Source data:
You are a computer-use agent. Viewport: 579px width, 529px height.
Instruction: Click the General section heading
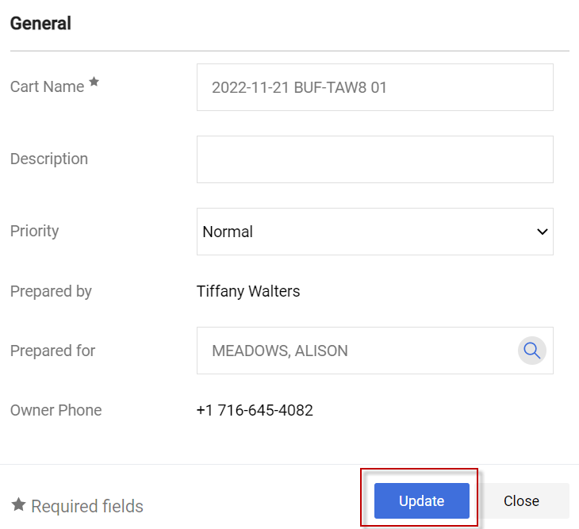click(x=40, y=24)
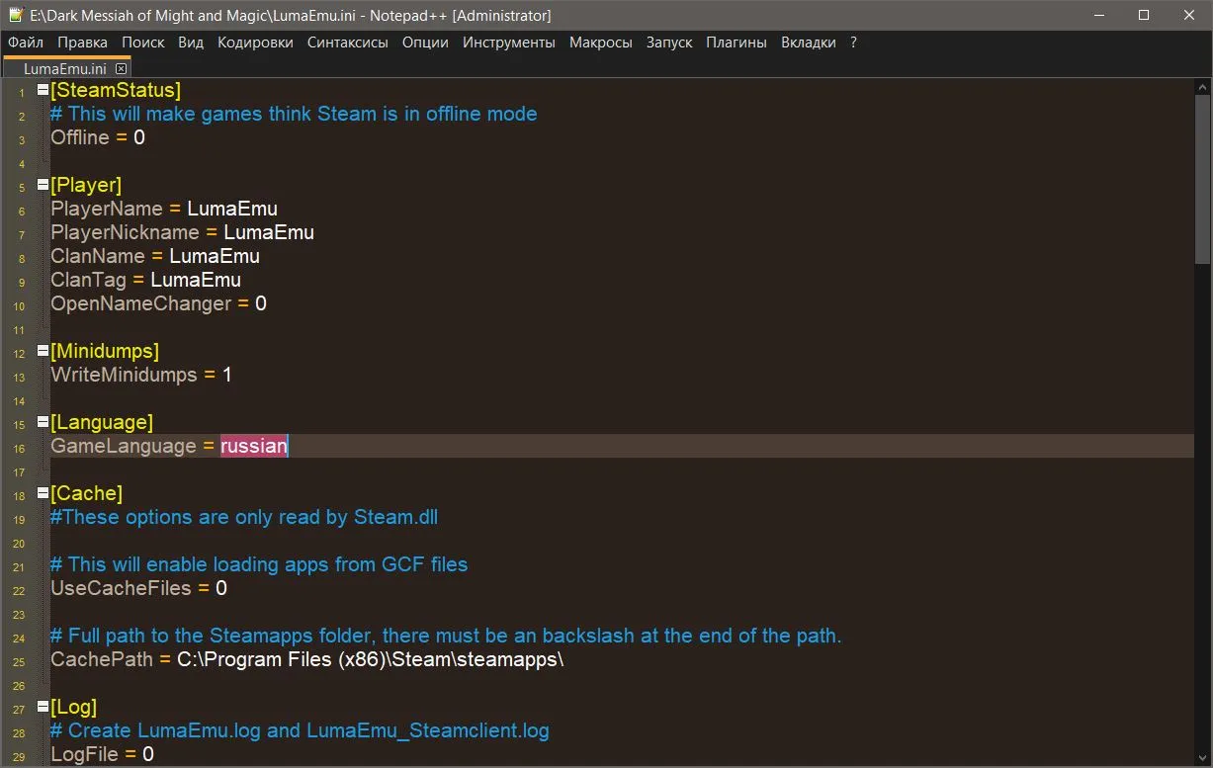This screenshot has height=768, width=1213.
Task: Select the LumaEmu.ini document tab
Action: [65, 69]
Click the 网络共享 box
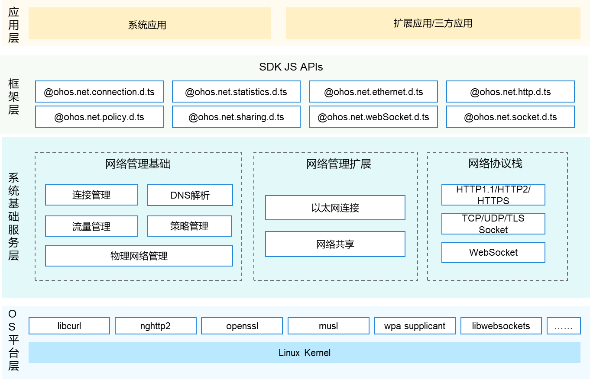The width and height of the screenshot is (590, 379). tap(335, 244)
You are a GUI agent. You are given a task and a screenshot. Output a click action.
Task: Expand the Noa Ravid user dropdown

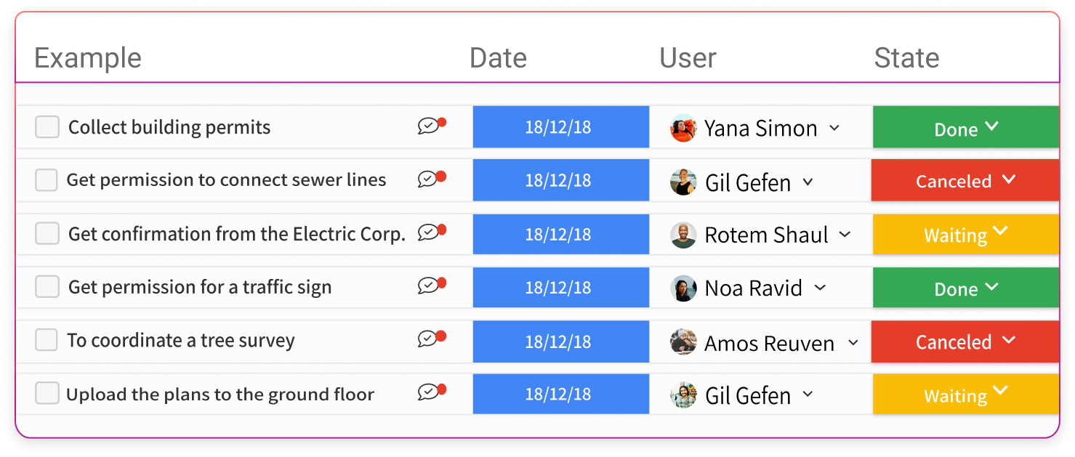(x=820, y=288)
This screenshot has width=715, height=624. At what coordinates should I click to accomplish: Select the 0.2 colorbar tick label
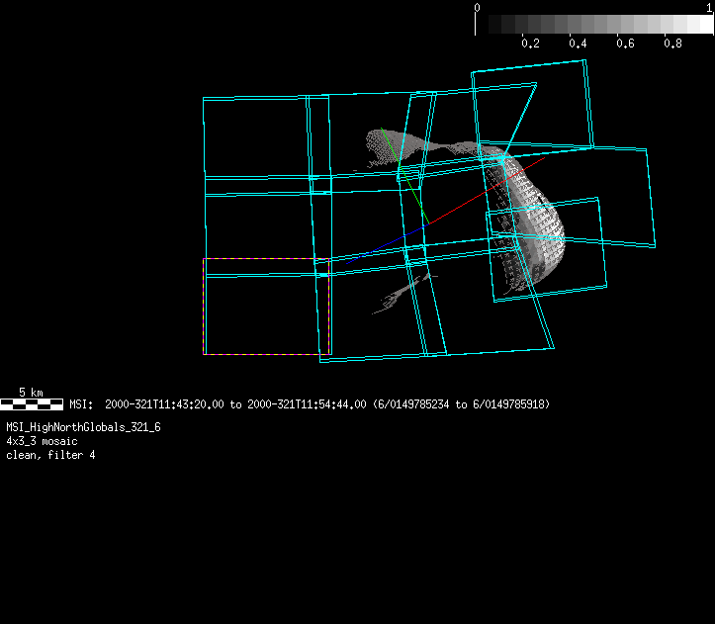[x=530, y=45]
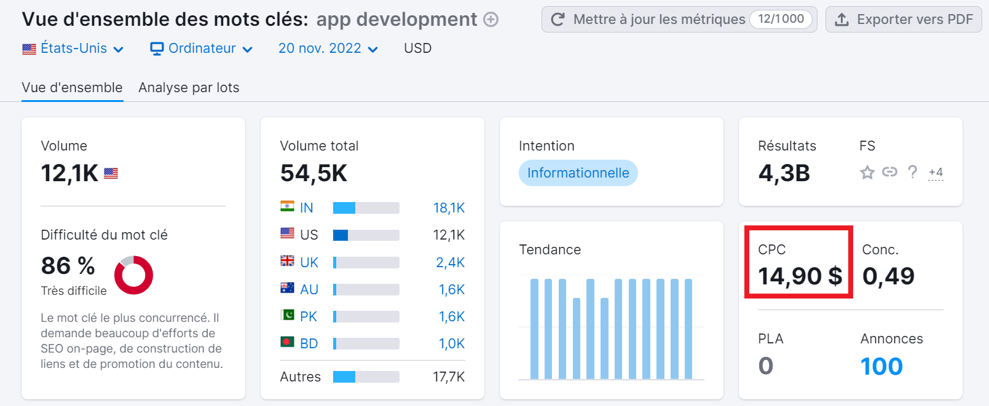This screenshot has width=989, height=406.
Task: Expand the +4 additional SERP features
Action: coord(936,173)
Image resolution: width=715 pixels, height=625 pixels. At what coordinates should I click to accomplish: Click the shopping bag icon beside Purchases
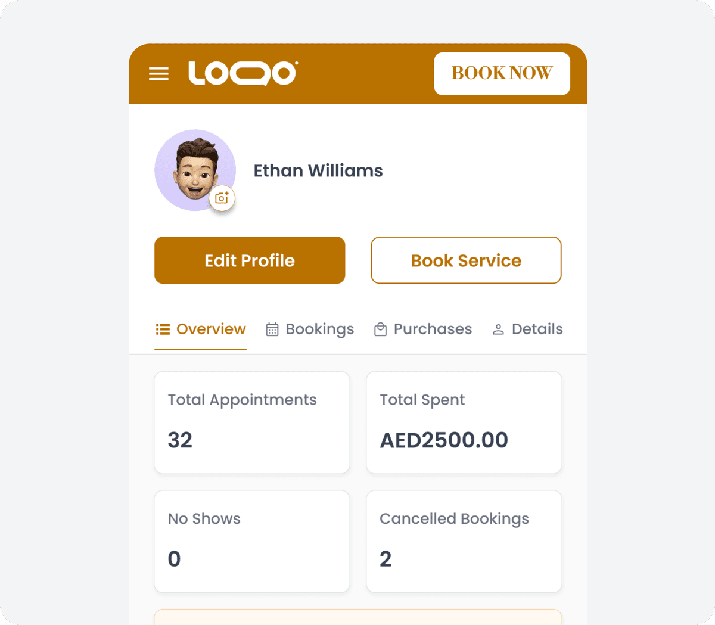(x=380, y=329)
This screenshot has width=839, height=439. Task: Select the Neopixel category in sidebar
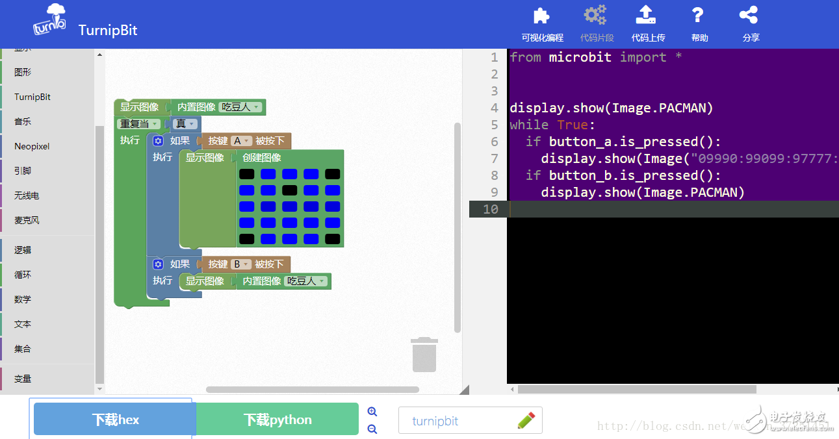click(x=32, y=146)
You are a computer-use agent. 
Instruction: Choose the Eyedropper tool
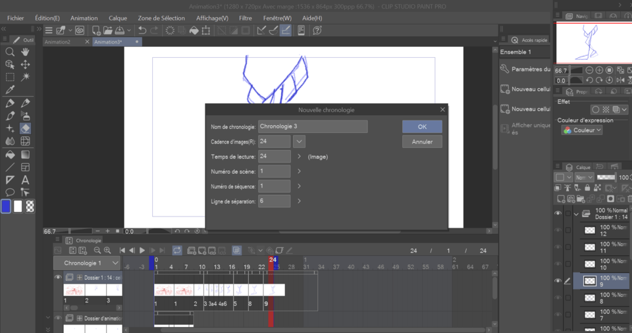pyautogui.click(x=10, y=90)
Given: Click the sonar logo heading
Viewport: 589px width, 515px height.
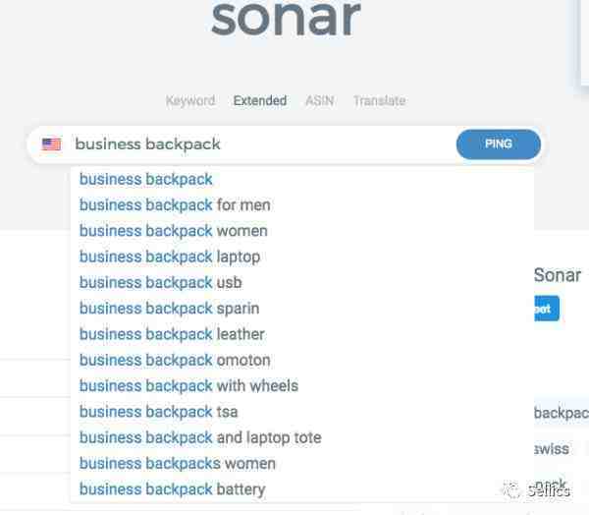Looking at the screenshot, I should click(x=287, y=18).
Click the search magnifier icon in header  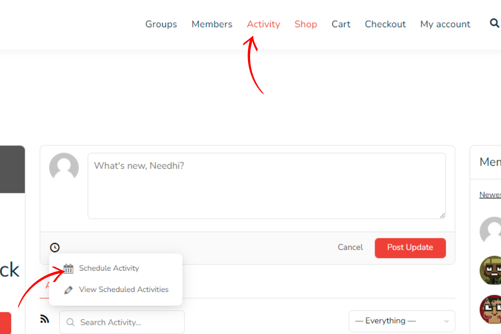[495, 23]
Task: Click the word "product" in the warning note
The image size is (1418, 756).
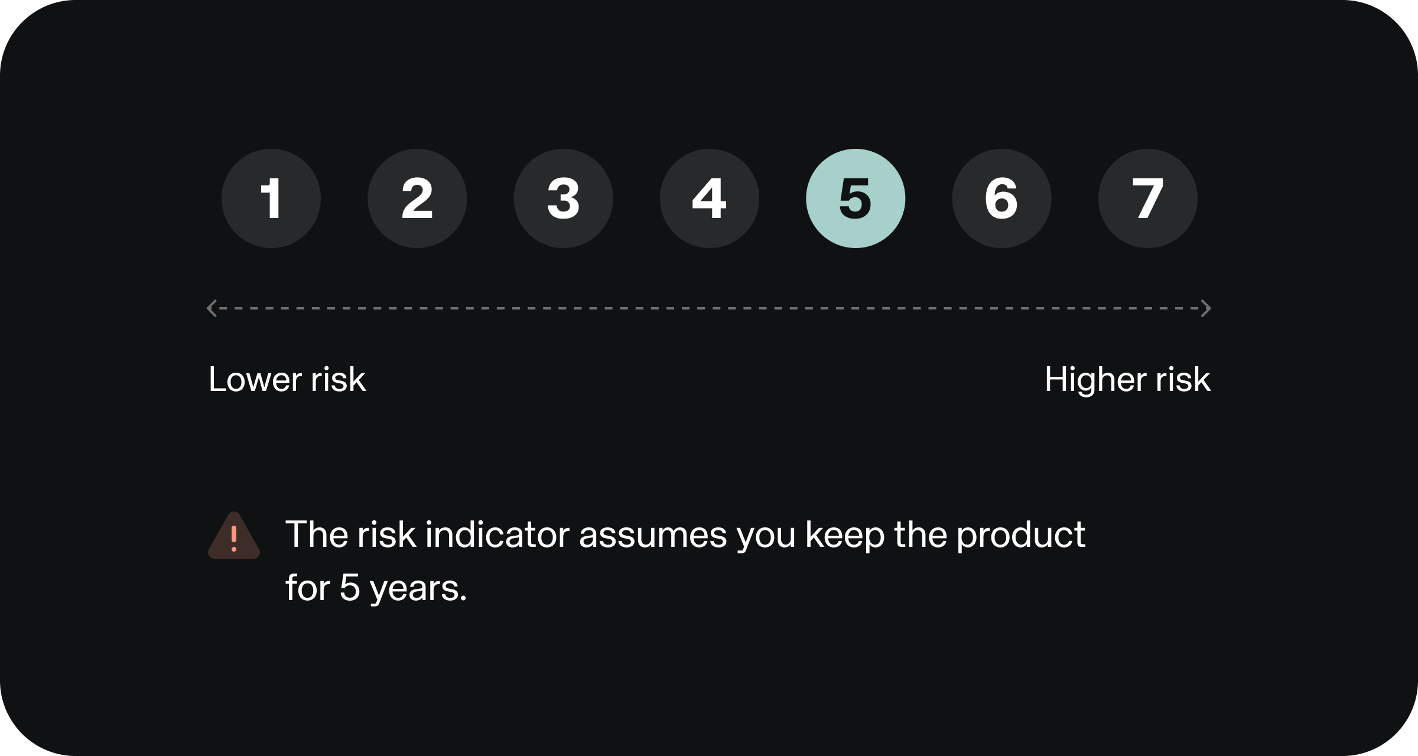Action: (x=1020, y=535)
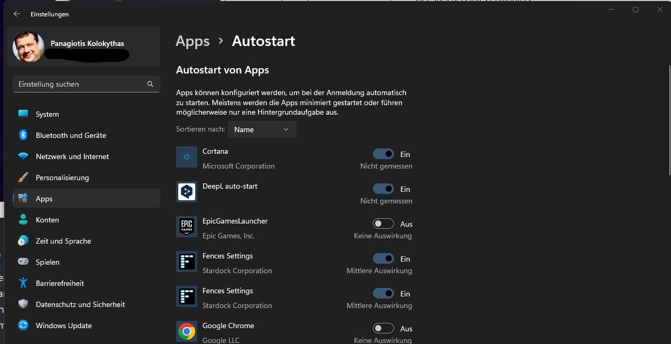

◆ Task objective
Go through the records and pull out each line that includes the word "agent".

◆ Response to the exercise
You are a computer-use agent. Viewport: 579px width, 529px height.
You are a GUI agent. You are given a task and a screenshot. Output a click action.
You are a computer-use agent. 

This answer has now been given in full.